One caveat: the stories have been proofread and copy-edited with mind-boggling ineptitude. You may want to grab a pen and correct all the errors for the next person who reads the collection. Think of it as a fun game!
- "The Ghoul" (1934): Smith's ghoul isn't as idiosyncratic as Lovecraft's ghouls, though it sure loves to eat dead people.
- "A Rendering from the Arabic" (Variant of "The Return of the Sorcerer" [1931]): Slightly different version of the oft-reprinted "The Return of the Sorcerer." Lovecraftian references abound in a story about the walking, shuffling dead.
- "The Hunters from Beyond" (1932): One of those Smith stories that plays with his own multi-talented career as a painter and sculptor as well as a writer of prose and poetry. It does seem a bit derivative of both HPL's "Pickman's Model" and Frank Belknap Long's "The Hounds of Tindalos."
- "The Vaults of Abomi" (Variant of "The Vaults of Yoh-Vombis" [1932/1989]): A few hundred words flesh out the beginning of one of Smith's two or three finest works of science-fictional horror, set on his version of Mars and possessed of imagery and situations that anticipate such later horrors as Alien, The Thing, and The Puppet Masters.

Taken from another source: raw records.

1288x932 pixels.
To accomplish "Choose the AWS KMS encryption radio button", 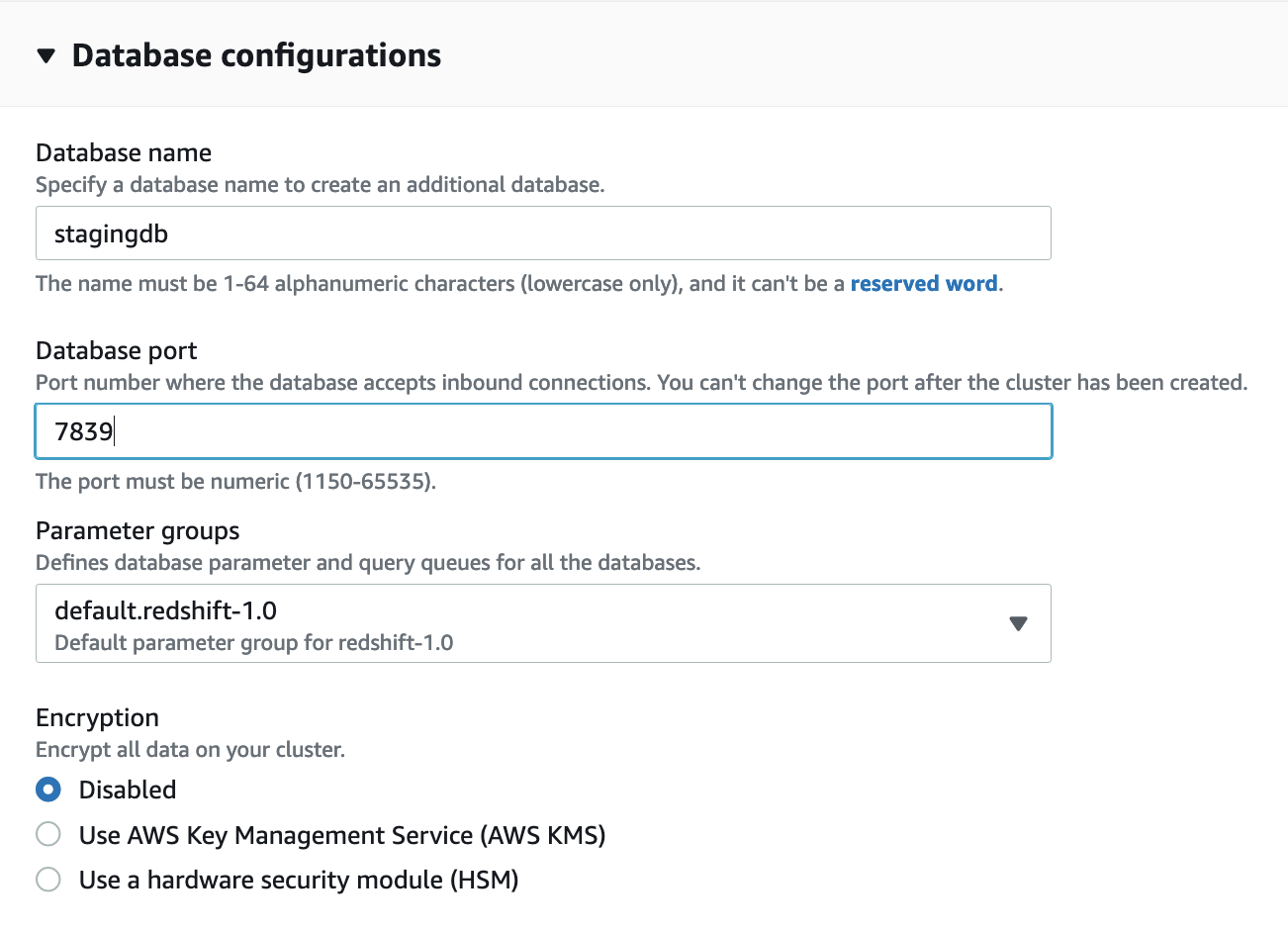I will point(48,835).
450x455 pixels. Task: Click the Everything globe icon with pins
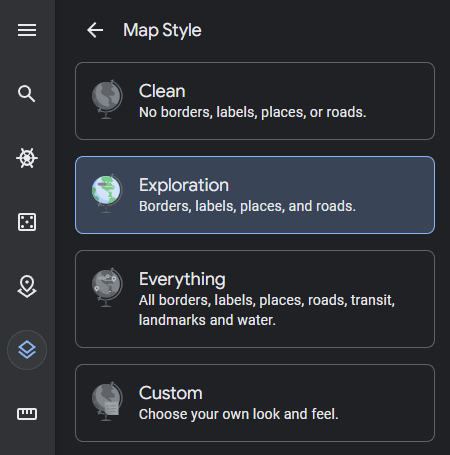pos(107,287)
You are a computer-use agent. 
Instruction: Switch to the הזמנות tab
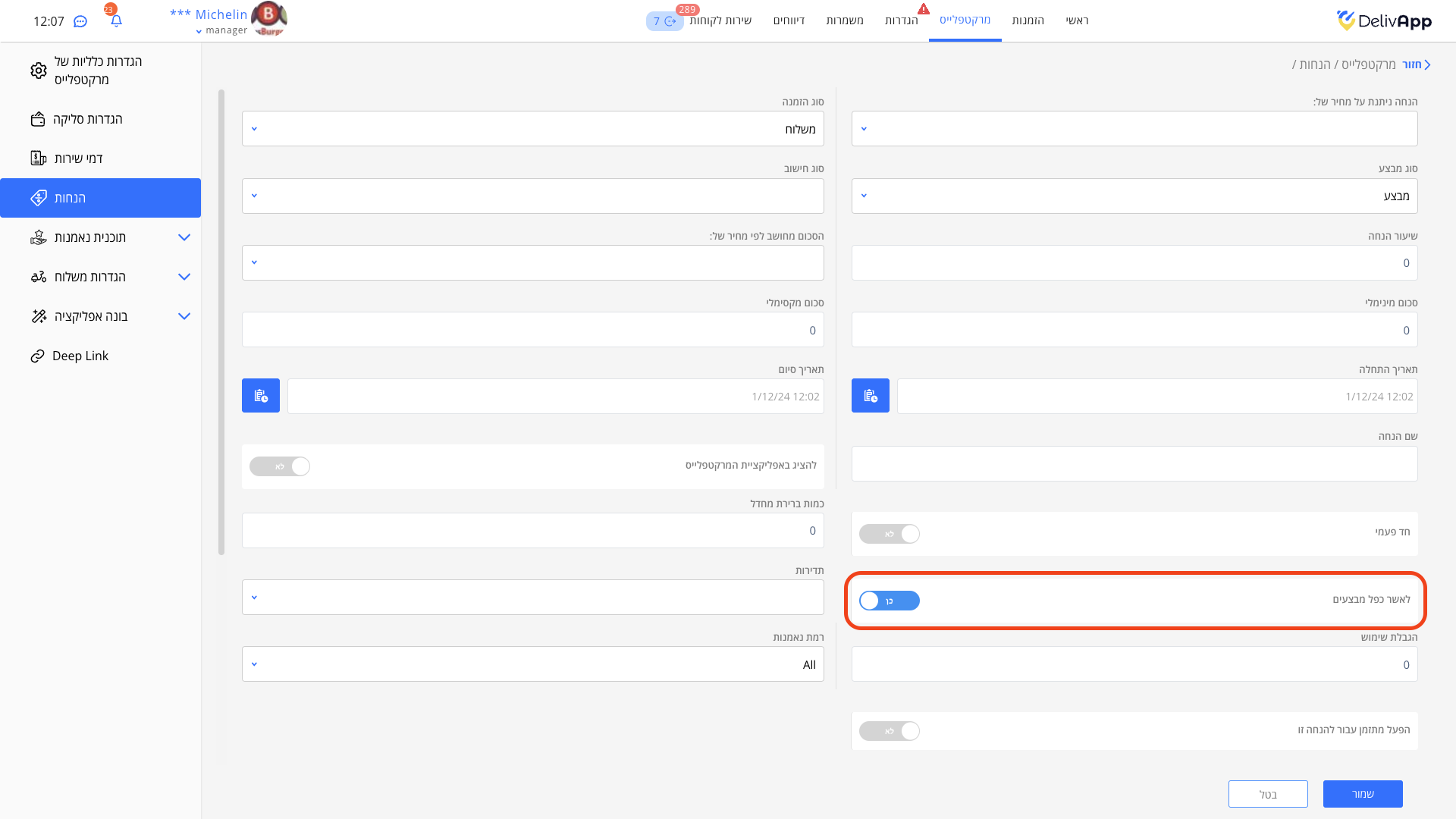(x=1028, y=20)
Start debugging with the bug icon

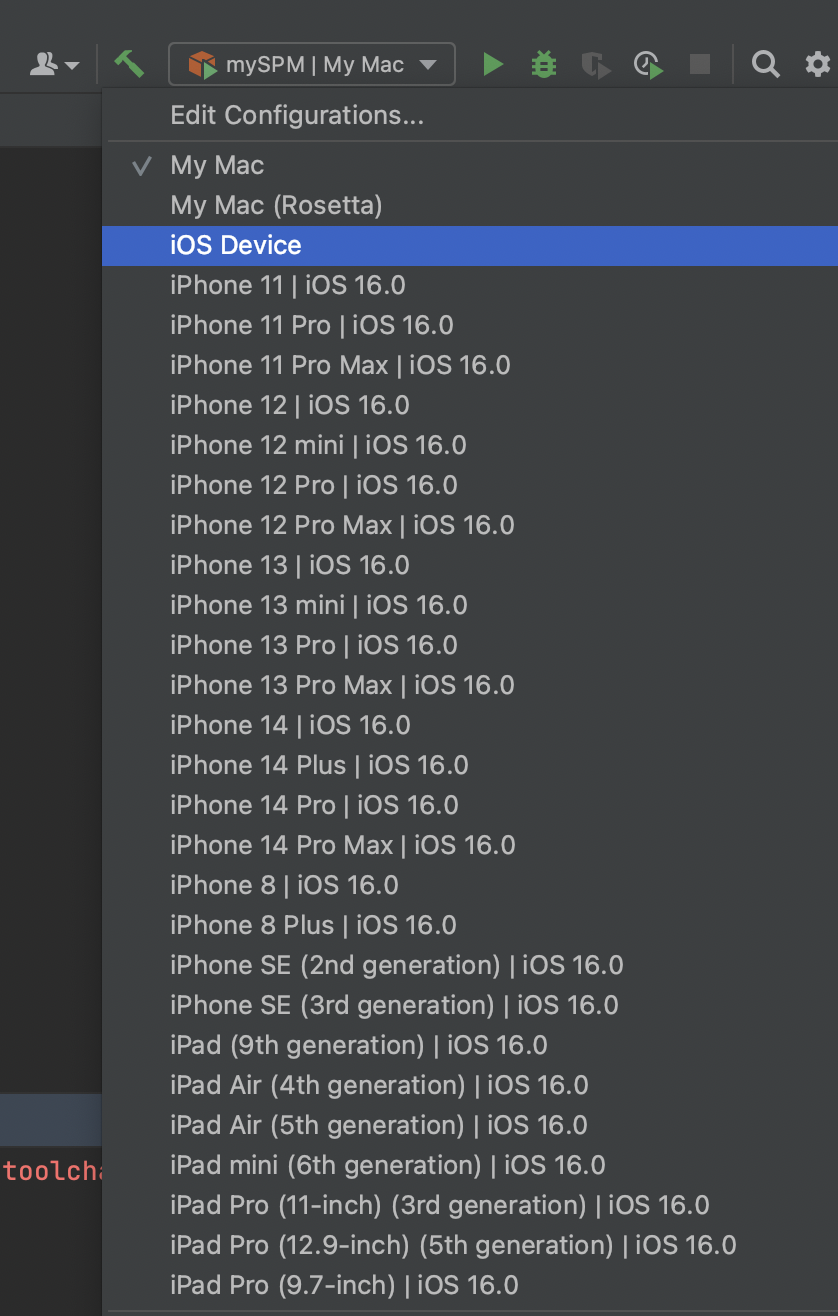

- "The Nameless Offspring" (1932): Well, we get the offstage rape of a woman in a coma by a ghoul, followed by the resultant offspring. One of Smith's most obliquely disturbing works.
- "Ubbo-Sathla (1933)": Much-reprinted reincarnational horror story.
- "The Werewolf of Averoigne" (Variant of "The Beast of Averoigne") [1931/1984]): The variant is superior to the standard version, preserving as it does Smith's original multi-viewpoint epistolary format.
- "The Eidolon of the Blind" (Variant of "The Dweller in the Gulf" [1933]): Another creepy science-fiction horror story set on Smith's version of Mars, which makes most other early 20th-century writers' versions of Mars seem like a goddam Disneyworld.
- "Vulthoom" (1935): Another Mars story, much lighter on horror and, as Price comments in the notes, not that different from many other contemporary interplanetary stories involving humans and decadent, Orientalist civilizations.
- "The Treader of the Dust" (1935): Excellent, concise horror story with a strikingly creepy evil god or demigod or whatever you want to call it.
- "The Infernal Star" (Fragment) (1935/1989): Fascinating, long fragment of what was to be a novella-length dark fantasy involving reincarnation, atomic 'memory,' and a Sun made, basically, of Evil.
In all: highly recommended, though I do wish for an edition with better copy editing.